When I said that the inquiry itself was flawed, it was not to criticise the commissioner himself. Commissioner Cole did a thorough job, but he was constrained by the terms of reference which were specifically designed by the government to deflect blame away from the Prime Minister, the Minister for Foreign Affairs, the Minister for Trade and the Minister for Agriculture, Fisheries and Forestry. Commissioner Cole found that the Prime Minister and other senior ministers were warned at least 35 times that these matters should be investigated but, instead of following up on those warnings and investigating the serious allegations, what did these highly paid ministers do? They did nothing—absolutely nothing. It was sheer incompetence. So concerned were they about the serious allegations—all 35 of them—that they ignored them. It is negligence in the extreme. Indeed, the defence put forward by these dozy ministers was that they couldn’t recall, they hadn’t read the cables or that the warnings came to their offices but were not passed on by their minders. It is unbelievable. I do not think there is anyone in Australia who believes those defences. These denials amount in essence to a plea of guilty to the charge of negligence because the only other course would have been to admit that the government had detailed knowledge of the whole corrupt affair but did nothing about it.

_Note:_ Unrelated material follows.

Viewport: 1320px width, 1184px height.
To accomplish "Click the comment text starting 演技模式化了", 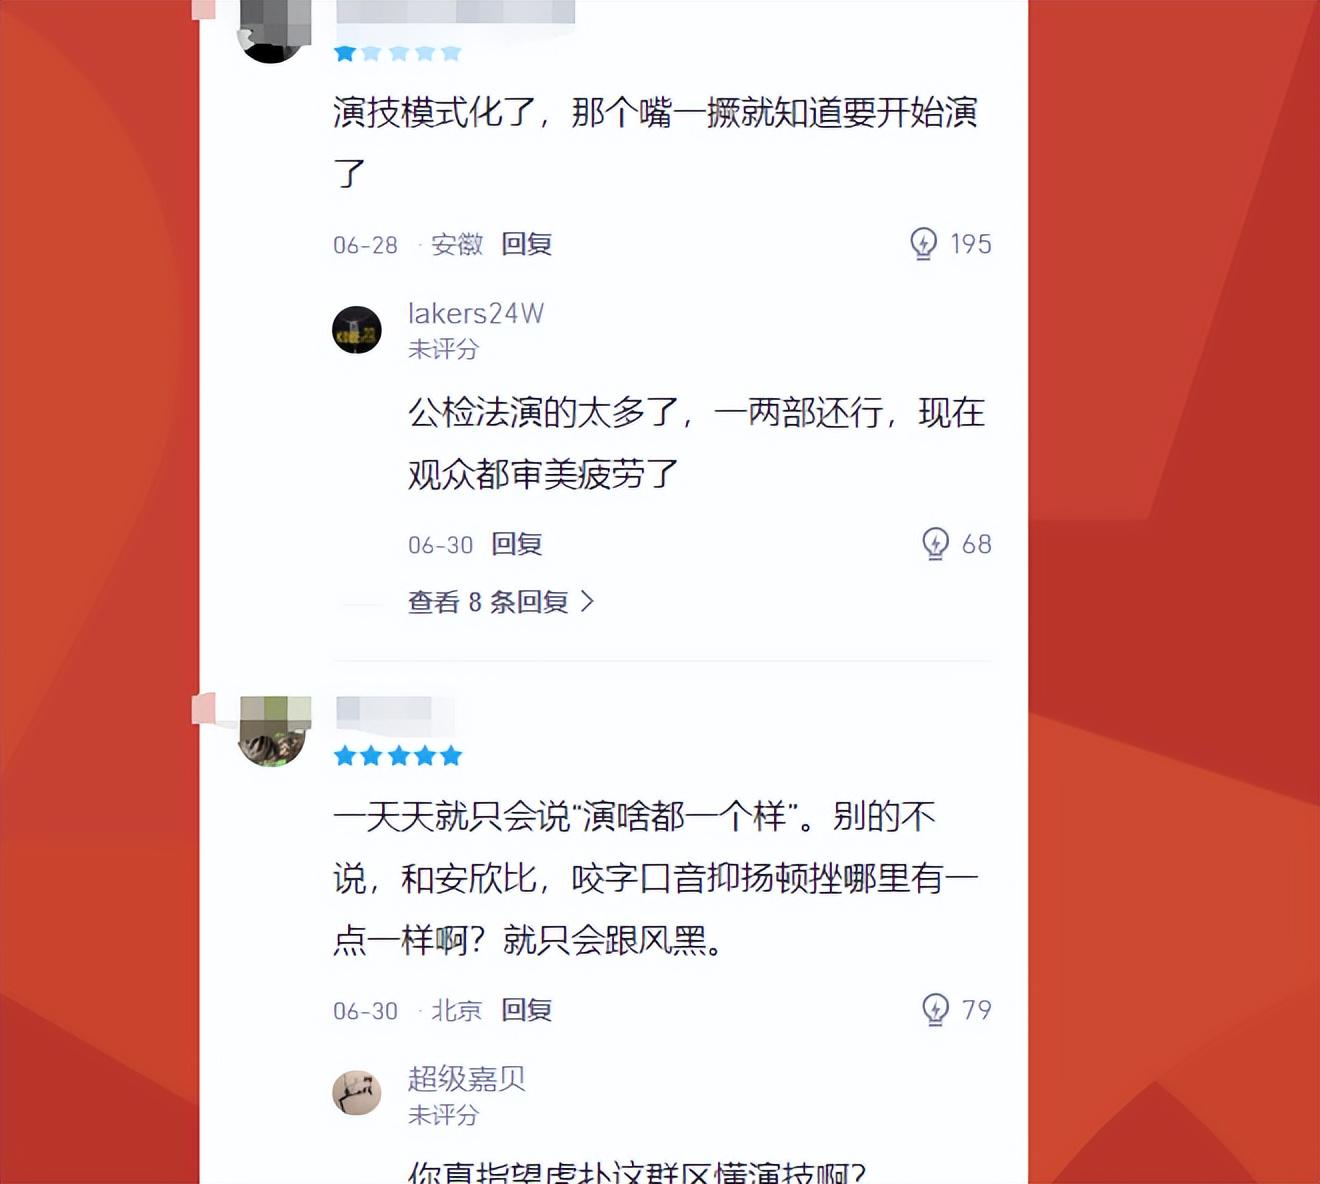I will 655,142.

The failure of the Howard government to respond to the 35 warnings has seriously damaged Australia’s international reputation and has left Australian wheat growers with only very limited access to the once lucrative Iraqi wheat market. The illegal payments by the Australian Wheat Board were bribes to a regime so bad, we are told, that it had to be invaded and destroyed. Day after day the Prime Minister came into this place and trumpeted his reasons for invading Iraq, yet time and time again he, his ministers and their advisers ignored allegations that a major Australian company was topping up Saddam Hussein’s war chest to the tune of $300 million. No wonder it has been called the ‘wheat for weapons scandal’.

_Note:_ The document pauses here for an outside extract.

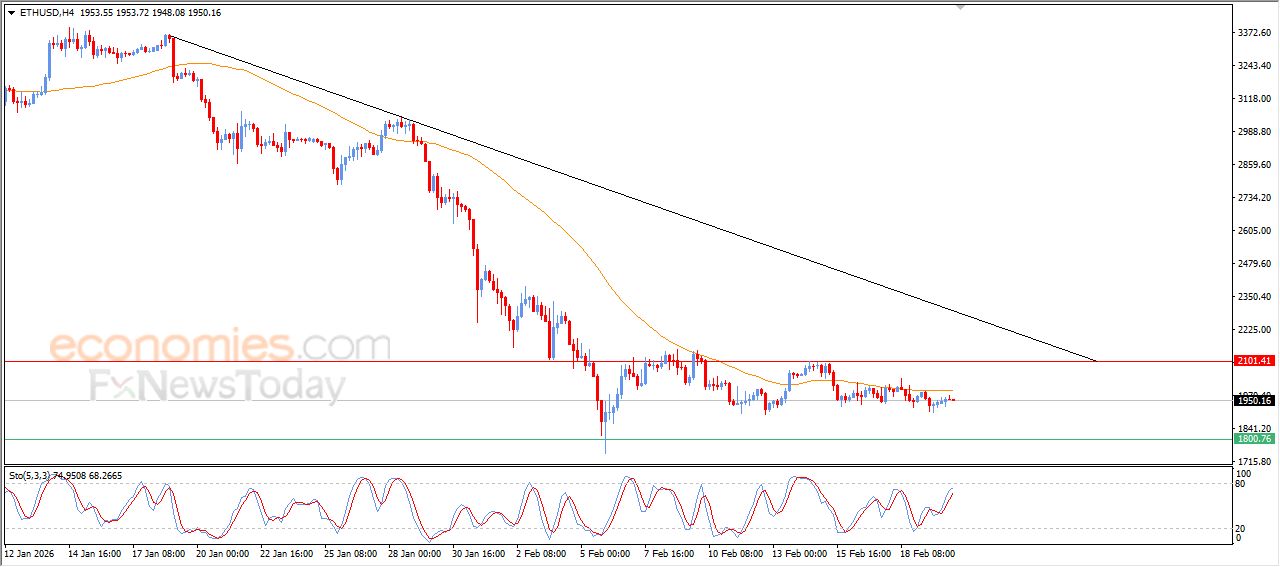Click the Sto(5,3,3) indicator label
1280x567 pixels.
[35, 476]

The Cole inquiry, as I said before, was flawed and limited in that it was not asked to examine the role of ministers in the discharge of their duties. In particular, the commissioner was not able to determine why the foreign minister did not enforce the UN sanctions against Iraq. In a sense, this bill belatedly responds to the questions that could not be asked by the Cole inquiry. The bill is welcome; it does strengthen Australia’s capacity to enforce UN sanctions and to combat foreign bribery. It is just a pity that the government only took this action following a great national scandal. Despite repeated warnings, the foreign minister and trade minister failed to take any action to prevent an Australian company making illegal payments to a foreign government. What is more, it was a foreign government which Australia then, in company with other governments, in particular the US, attacked and invaded on the pretext that it had weapons of mass destruction—weapons never found and weapons which in fact did not exist. It was a nation which was invaded on the false premise that Saddam Hussein was allied to al-Qaeda. We sent our soldiers to war against an enemy that we partly funded. What sort of incompetence is that?

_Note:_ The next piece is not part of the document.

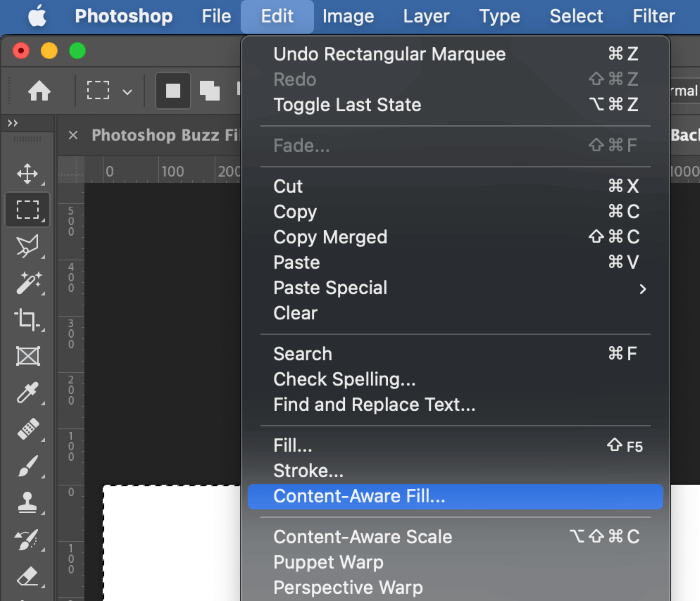
Task: Choose the Polygonal Lasso tool
Action: 27,246
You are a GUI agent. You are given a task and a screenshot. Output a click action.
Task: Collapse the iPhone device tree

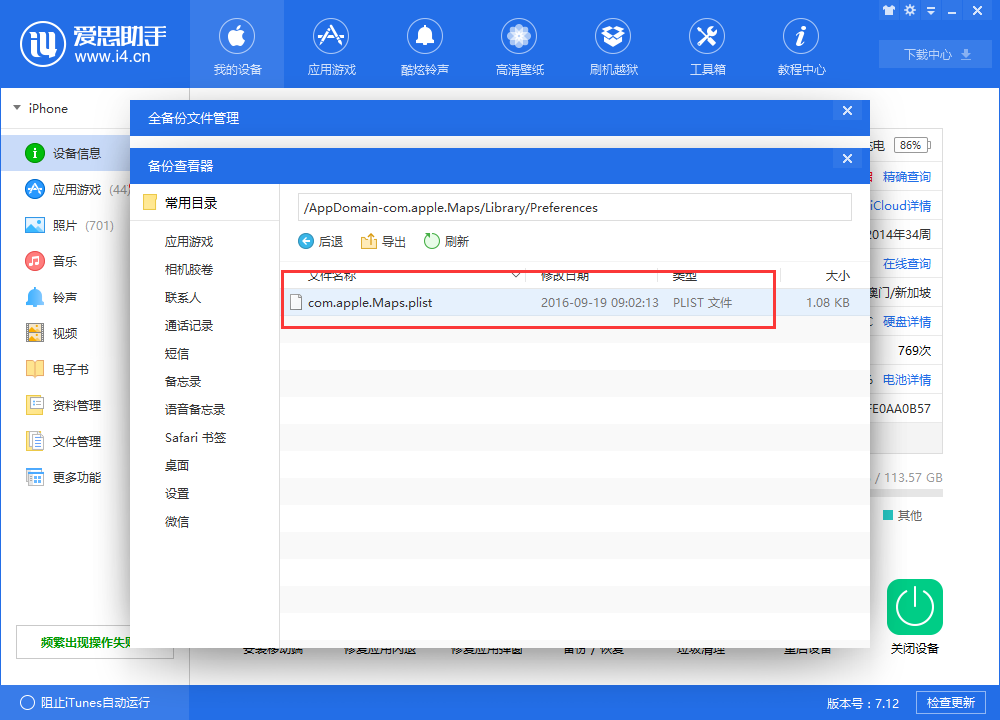[x=17, y=108]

Labor have always supported those brave men and women who were sent on government orders. We have full admiration for their courage and professionalism. We in the Labor Party opposed the Howard government decision to send them. Our argument is with the government of the day, not the troops that went over. What this government did through its negligence was to allow the funding of a regime that our troops were sent to overthrow. This war is Australia’s greatest military and foreign policy disaster since Vietnam. It is a military morass in which we are now trapped—trapped with the United States with no plan for peace and no exit strategy. History, unfortunately, does repeat itself. This indeed is the Vietnam of the desert. The Australian Wheat Board scandal—the deceit and duplicity that characterised that sorry saga—is itself symptomatic of the wider tragedy of that Iraq war.

The Attorney-General, in introducing this bill, had the absolute effrontery to say that this bill:

... continues Australia’s tough stance against foreign bribery and contravention of United Nations sanctions.

What hypocrisy. What sheer cant. It is as though, in the Attorney-General’s mind, the Australian Wheat Board scandal had never occurred, as though an Australian company had not paid a foreign government in excess of $300 million in contravention of those very UN sanctions. If that is the case, why is this bill necessary? The Attorney-General went on to say:

Australia is a significant player in international trade. We have a reputation as a corruption-free trading partner, and an important participant in enforcing UN sanctions ...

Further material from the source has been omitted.